PROBLEM STATEMENT:
Your answer should consist of each line below that contains the string "computer".
+++ EXTRACTED MATERIAL +++
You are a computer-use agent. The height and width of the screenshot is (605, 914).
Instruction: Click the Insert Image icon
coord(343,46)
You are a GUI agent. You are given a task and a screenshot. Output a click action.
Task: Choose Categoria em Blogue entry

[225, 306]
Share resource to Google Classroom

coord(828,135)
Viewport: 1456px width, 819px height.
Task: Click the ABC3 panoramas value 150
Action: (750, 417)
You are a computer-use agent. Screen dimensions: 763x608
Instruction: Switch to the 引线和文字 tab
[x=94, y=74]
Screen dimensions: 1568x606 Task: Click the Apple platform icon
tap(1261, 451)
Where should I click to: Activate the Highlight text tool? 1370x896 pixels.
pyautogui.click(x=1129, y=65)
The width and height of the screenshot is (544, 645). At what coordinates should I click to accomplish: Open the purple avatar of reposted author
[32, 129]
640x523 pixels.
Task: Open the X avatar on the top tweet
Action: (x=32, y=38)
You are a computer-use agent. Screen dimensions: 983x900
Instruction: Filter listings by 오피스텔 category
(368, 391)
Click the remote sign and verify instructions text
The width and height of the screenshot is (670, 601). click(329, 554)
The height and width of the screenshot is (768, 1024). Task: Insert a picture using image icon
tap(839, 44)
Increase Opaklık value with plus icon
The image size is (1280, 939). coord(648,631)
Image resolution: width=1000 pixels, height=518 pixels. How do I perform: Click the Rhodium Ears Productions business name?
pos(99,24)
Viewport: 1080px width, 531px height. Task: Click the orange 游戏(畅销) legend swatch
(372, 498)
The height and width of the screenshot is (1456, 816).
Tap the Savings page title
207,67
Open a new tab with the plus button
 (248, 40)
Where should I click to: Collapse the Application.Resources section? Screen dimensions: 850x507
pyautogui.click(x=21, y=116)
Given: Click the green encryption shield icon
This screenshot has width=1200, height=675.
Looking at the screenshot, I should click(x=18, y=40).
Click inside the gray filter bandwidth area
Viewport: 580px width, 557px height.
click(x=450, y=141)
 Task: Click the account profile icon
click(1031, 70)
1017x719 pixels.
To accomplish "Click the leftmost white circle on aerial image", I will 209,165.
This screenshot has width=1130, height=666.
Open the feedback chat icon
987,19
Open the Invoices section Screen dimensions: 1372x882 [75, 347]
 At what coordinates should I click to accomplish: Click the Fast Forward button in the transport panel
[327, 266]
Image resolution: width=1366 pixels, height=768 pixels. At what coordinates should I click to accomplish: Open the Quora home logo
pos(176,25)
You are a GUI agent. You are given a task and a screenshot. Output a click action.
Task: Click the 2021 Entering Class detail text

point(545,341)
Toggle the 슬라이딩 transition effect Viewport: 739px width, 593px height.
+++
REPLY:
You are a computer-use agent. The height and width of the screenshot is (605, 914).
You are a computer-use agent. Screen dimensions: 763x608
You are a computer-use agent. Screen dimensions: 983x900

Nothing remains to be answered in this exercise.